Son père a tout simplement demandé «C’est combien?», elle lui a répondu «Comme vous voulez». Il a mis 2000 RUB sur la table. En 15 minutes, l’autorisation de la région d’origine n’était plus nécessaire et le passeport était prêt. La photo collée, tamponnée.
Mon ami raconte que la fonctionnaire se promène dans une belle voiture flambant neuve et semble plutôt bien gagner sa vie malgré les salaires peu élevés de la fonction publique.
Je pourrais arrêter mon histoire ici. La fonctionnaire crapuleuse, le jeune homme qui rêve d’étranger, l’État dysfonctionnel. J’irai plus loin. Parce qu’il y a des explications plus complexes que le Bien et le Mal.

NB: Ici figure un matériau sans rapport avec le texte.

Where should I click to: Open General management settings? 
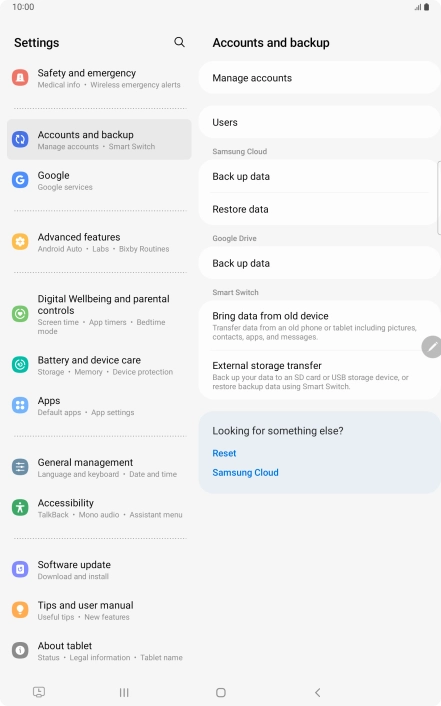[x=99, y=467]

En Russie, plusieurs fonctionnaires sont corrompus, non seulement parce que le système bureaucratique défaillant rend possible les malversations... mais aussi parce qu’il les rend parfois essentielles pour que tout ne soit pas bloqué.
À la chute de l’URSS en 1991, les autorités de la Fédération de Russie ont eu à adopter rapidement les lois et les règles de leur nouvel État de droit. La législation de ce pays démocratique et capitaliste ne pouvait évidemment être calquée sur celle de la défunte Union soviétique. Elle ne pouvait que s’inspirer des États occidentaux qui venaient de «gagner» la Guerre froide, la guerre des modèles.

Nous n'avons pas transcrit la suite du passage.